_PROVIDED TEXT_:
Even though I saw a runner in the distance, one who had obviously been behind me earlier, I decided to not let this snafu take me down. This, after all, is a trail unmatched in its beauty: a dream-like run along the rugged Pacific Coast. I'd specifically trained here to improve my speed on the undulating, twisting route, and it had worked. I felt like I had this thing nailed, and made great progress even up the steep trail which extends above the strength-sapping stairs which rise above the Cove. That section had kicked my butt more than once.

The trail gave way to fire road, and I ran at a good pace on the steep descent to Tennessee Valley.

The Tennessee Valley trail is a relative low point in several ways on this run. It's low in altitude, but being flat and broad with a very gradual uphill slope, it is slow going without much scenery for distraction, and there's enough cyclists and hikers to require dodging. Here the two guys I'd followed off the course repassed me. They complemented me on my speed on the single track, but here they were clearly that little bit faster.

Then the rest stop... a volunteer filled my bottle. The weight weenie in me tends to over-analyze these moment. I knew I didn't need the full bottle to reach the next rest stop, but then if filling it would allow me to skip refilling it later, perhaps that compensate for the increased time taken to carry the bottle up the Marincello trail. In retrospect I probably should have also factored in the increased fatigue from carrying it up the Marincello trail, and stopped half-way... But either way I wanted to err on the side of too much water. The plan was to down a quick cup of Coke, and two of water, at the stop, but not spend any time refilling.

Recorded data:
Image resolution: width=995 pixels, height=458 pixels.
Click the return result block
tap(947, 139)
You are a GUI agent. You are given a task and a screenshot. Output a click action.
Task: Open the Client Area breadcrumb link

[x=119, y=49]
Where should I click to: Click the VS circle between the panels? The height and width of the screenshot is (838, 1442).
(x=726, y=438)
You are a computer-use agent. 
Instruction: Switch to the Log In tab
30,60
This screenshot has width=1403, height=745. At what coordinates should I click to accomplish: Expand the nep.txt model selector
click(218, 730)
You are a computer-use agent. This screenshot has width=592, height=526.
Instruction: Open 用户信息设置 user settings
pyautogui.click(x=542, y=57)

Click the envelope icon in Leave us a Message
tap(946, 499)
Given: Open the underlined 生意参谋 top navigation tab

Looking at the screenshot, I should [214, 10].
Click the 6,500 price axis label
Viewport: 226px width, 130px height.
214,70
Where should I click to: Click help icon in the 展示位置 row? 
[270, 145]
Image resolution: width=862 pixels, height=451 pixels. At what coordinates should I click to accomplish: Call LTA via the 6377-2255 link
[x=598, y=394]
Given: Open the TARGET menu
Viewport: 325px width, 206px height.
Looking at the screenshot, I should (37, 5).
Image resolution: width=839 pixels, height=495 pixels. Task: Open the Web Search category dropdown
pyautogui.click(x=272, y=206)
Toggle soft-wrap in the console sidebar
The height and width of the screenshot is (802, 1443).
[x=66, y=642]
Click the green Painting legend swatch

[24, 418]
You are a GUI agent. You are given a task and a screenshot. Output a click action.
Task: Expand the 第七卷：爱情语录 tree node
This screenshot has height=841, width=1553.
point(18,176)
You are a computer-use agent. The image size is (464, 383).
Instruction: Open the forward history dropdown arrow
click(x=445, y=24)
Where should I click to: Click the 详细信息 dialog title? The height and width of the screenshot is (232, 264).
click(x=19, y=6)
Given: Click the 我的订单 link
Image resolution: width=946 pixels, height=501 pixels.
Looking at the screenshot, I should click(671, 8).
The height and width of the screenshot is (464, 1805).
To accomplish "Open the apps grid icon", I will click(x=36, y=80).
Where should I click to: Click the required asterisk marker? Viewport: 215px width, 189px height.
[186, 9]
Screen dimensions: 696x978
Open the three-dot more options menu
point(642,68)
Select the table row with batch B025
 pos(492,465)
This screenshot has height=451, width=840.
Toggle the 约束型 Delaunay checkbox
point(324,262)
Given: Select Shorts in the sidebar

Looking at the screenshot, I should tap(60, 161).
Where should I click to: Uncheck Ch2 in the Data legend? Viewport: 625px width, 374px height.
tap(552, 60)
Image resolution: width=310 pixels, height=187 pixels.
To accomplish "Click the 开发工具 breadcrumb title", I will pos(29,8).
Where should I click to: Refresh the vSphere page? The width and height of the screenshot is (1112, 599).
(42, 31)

_WORK INSTRUCTIONS_:
(a) Retype the section of the trail-run account that begins at the words "Then the rest" and ends after "any time refilling.".
(b) In the trail-run account, what makes the Tennessee Valley trail a low point of the run?

_FULL ANSWERS_:
(a)
Then the rest stop... a volunteer filled my bottle. The weight weenie in me tends to over-analyze these moment. I knew I didn't need the full bottle to reach the next rest stop, but then if filling it would allow me to skip refilling it later, perhaps that compensate for the increased time taken to carry the bottle up the Marincello trail. In retrospect I probably should have also factored in the increased fatigue from carrying it up the Marincello trail, and stopped half-way... But either way I wanted to err on the side of too much water. The plan was to down a quick cup of Coke, and two of water, at the stop, but not spend any time refilling.

(b) It is low in altitude, and because it is flat and broad with a very gradual uphill slope, it is slow going without much scenery for distraction. There are also enough cyclists and hikers on it to require dodging.